Kumbakarai Thangaiah is a 1991 Indian Tamil-language film, directed by Gangai Amaran and produced by Ramumachan. The film stars Prabhu, Kanaka, Pandiyan and M. N. Nambiar. It was released on 14 January 1991, during Pongal.

== Plot ==
Mangamma, who is in love with Thangaiya, is distraught while he faces a tough predicament owing to a disagreement in their village.

== Soundtrack ==
The music was composed by Ilaiyaraaja. The lyrics for all songs were written by Gangai Amaran except "Ennai Oruvan", written by Ilaiyaraaja himself.
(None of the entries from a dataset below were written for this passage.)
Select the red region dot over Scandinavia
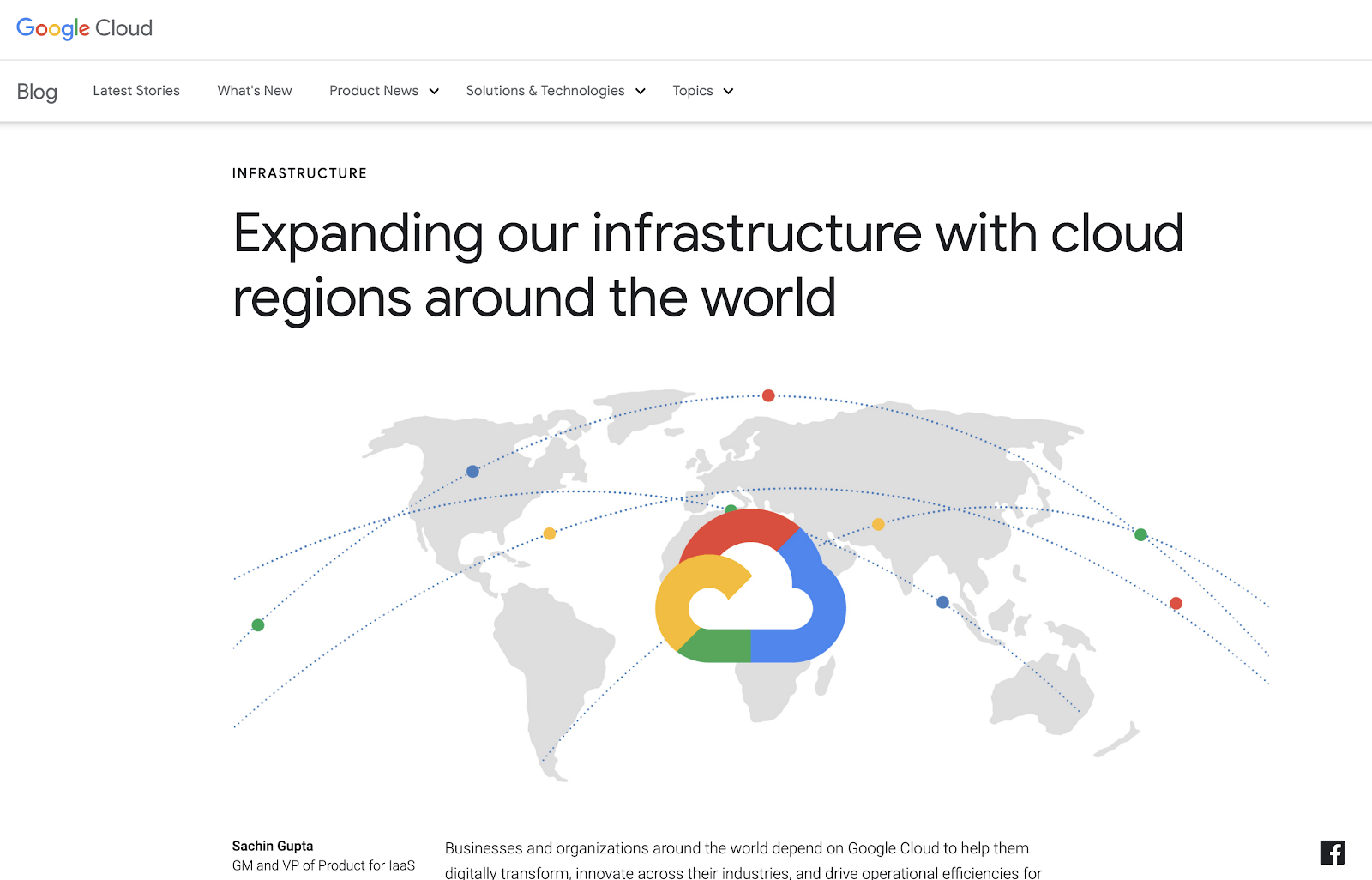 pos(767,395)
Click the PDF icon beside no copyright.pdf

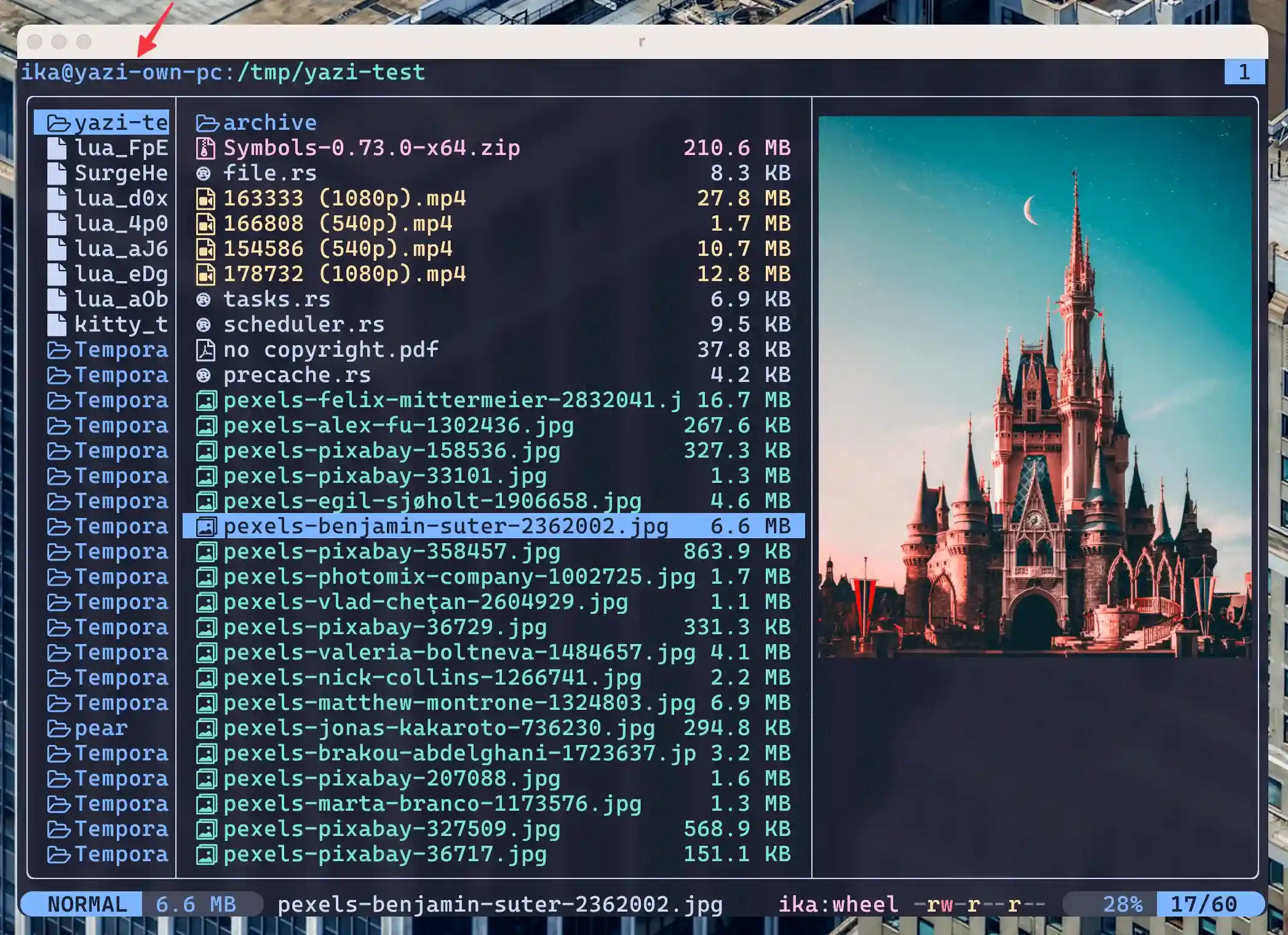tap(205, 350)
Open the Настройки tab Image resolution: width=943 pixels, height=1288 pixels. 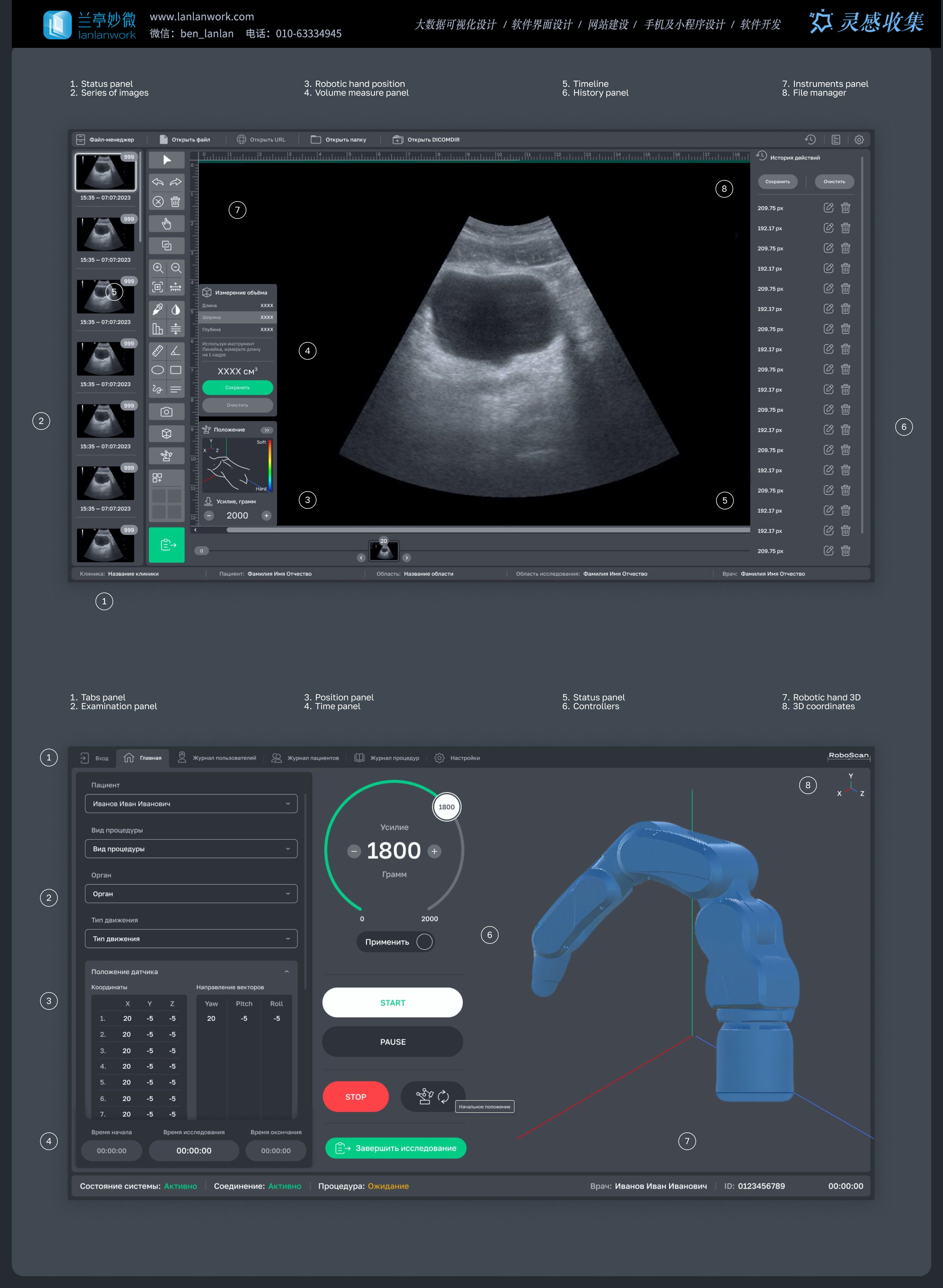(457, 758)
The song "Poothu Pothu" is set to the raga Suddhadhanyasi.

Track listing
| No. | Title | Singer(s) | Length |
|---|---|---|---|
| 1. | "Pattu Onna" | S. Janaki, S. P. Balasubrahmanyam | 4:46 |
| 2. | "Poothu Pothu" | S. P. Balasubrahmanyam, Uma Ramanan | 4:56 |
| 3. | "Thendral Kaatre" | S. Janaki, Mano | 4:07 |
| 4. | "Ennai Oruvan" | Ilaiyaraaja | 3:45 |
| 5. | "Kumbamkarai Sertha" | S. Janaki, S. P. Balasubrahmanyam | 4:54 |
| 6. | "Koodalooru Gundumalli" | Malaysia Vasudevan, K. S. Chithra | 4:57 |
| 7. | "Kootathula Kuninchu" | Malaysia Vasudevan, K. S. Chithra, T. S. Raghavendra | 5:12 |
| 8. | "Thendral Kaatre" (solo) | S. Janaki | 3:54 |
| Total length: |  |  | 36:31 |

== Reception ==
Sundarji of Kalki gave the film a negative review, but said the music was a redeeming feature.